* [Given information]:
###

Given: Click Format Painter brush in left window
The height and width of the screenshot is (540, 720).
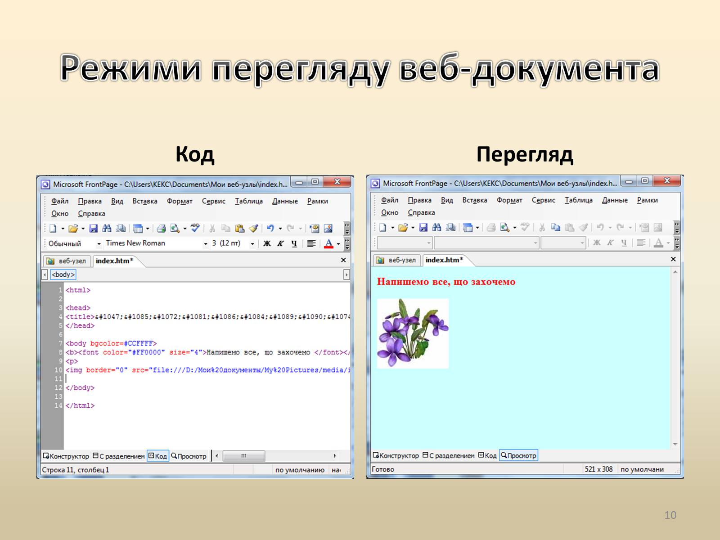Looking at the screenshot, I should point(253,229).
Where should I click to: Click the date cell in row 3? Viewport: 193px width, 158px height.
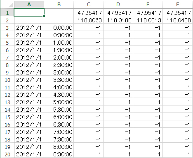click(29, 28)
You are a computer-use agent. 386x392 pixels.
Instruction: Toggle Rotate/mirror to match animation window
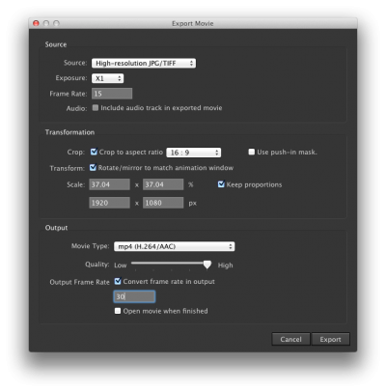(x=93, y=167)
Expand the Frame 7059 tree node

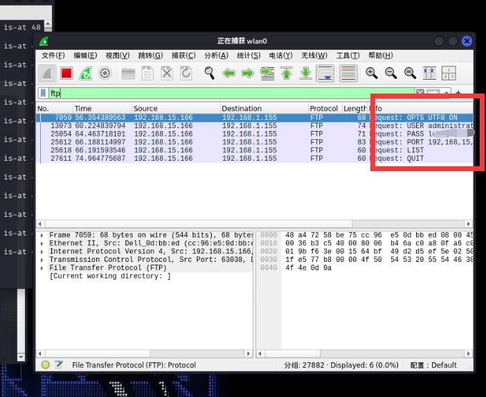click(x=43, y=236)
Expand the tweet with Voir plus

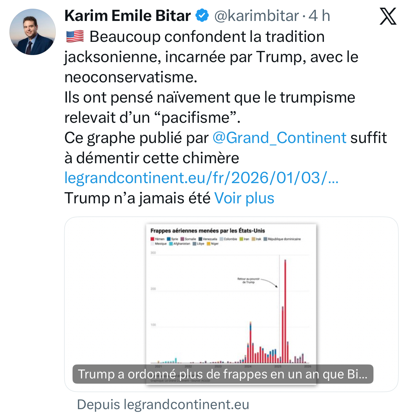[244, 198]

###

* [Problem statement]:
Write out the full listing verbatim, excluding its pictures.

* [Exercise solution]:
Given: Click Format Painter brush in left window
The height and width of the screenshot is (540, 720).
Looking at the screenshot, I should point(253,229).
Where should I click to: Click the date cell in row 3? Viewport: 193px width, 158px height.
click(29, 28)
You are a computer-use agent. 386x392 pixels.
Instruction: Toggle Rotate/mirror to match animation window
(x=93, y=167)
Expand the Frame 7059 tree node

click(x=43, y=236)
Expand the tweet with Voir plus

[244, 198]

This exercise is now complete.